#### Directions
Range to repeat from the listing below: the line containing "Given: Select the" down to the line containing "You are a computer-use", both included. Copy it exactly, pictures excluded, and add nothing else.

#### Dataset records
====================

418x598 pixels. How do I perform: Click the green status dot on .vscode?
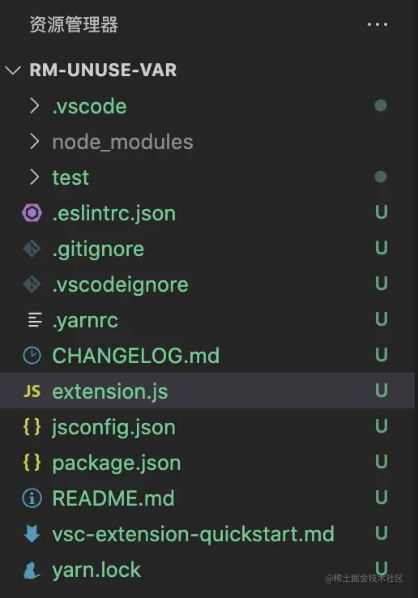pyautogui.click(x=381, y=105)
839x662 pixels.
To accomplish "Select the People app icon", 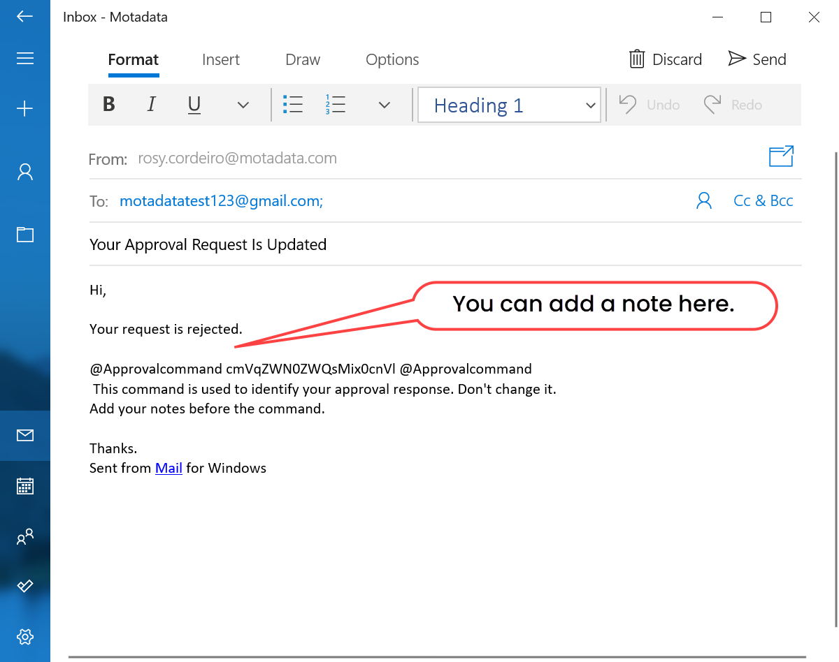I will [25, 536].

====================

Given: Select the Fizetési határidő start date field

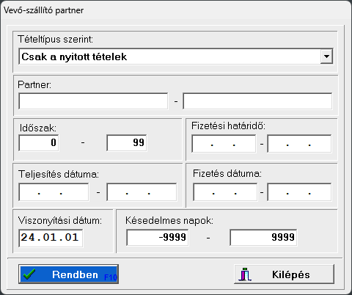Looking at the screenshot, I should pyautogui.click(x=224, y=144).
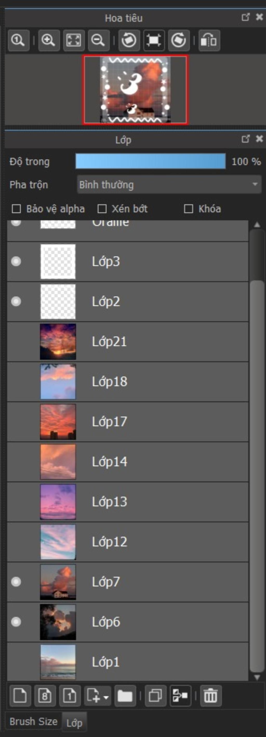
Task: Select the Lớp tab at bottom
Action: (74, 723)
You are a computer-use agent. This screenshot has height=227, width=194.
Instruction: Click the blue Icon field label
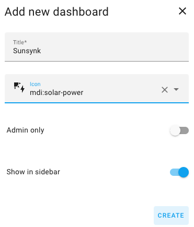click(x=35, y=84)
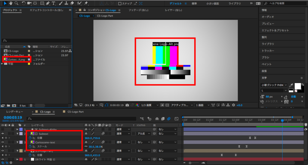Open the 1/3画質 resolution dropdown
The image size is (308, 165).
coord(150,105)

====================

#### Expected output
Given: Select the Fizetési határidő start date field

Looking at the screenshot, I should pyautogui.click(x=224, y=144).
Task: Select the Lớp tab at bottom
Action: (74, 723)
You are a computer-use agent. This screenshot has height=227, width=194.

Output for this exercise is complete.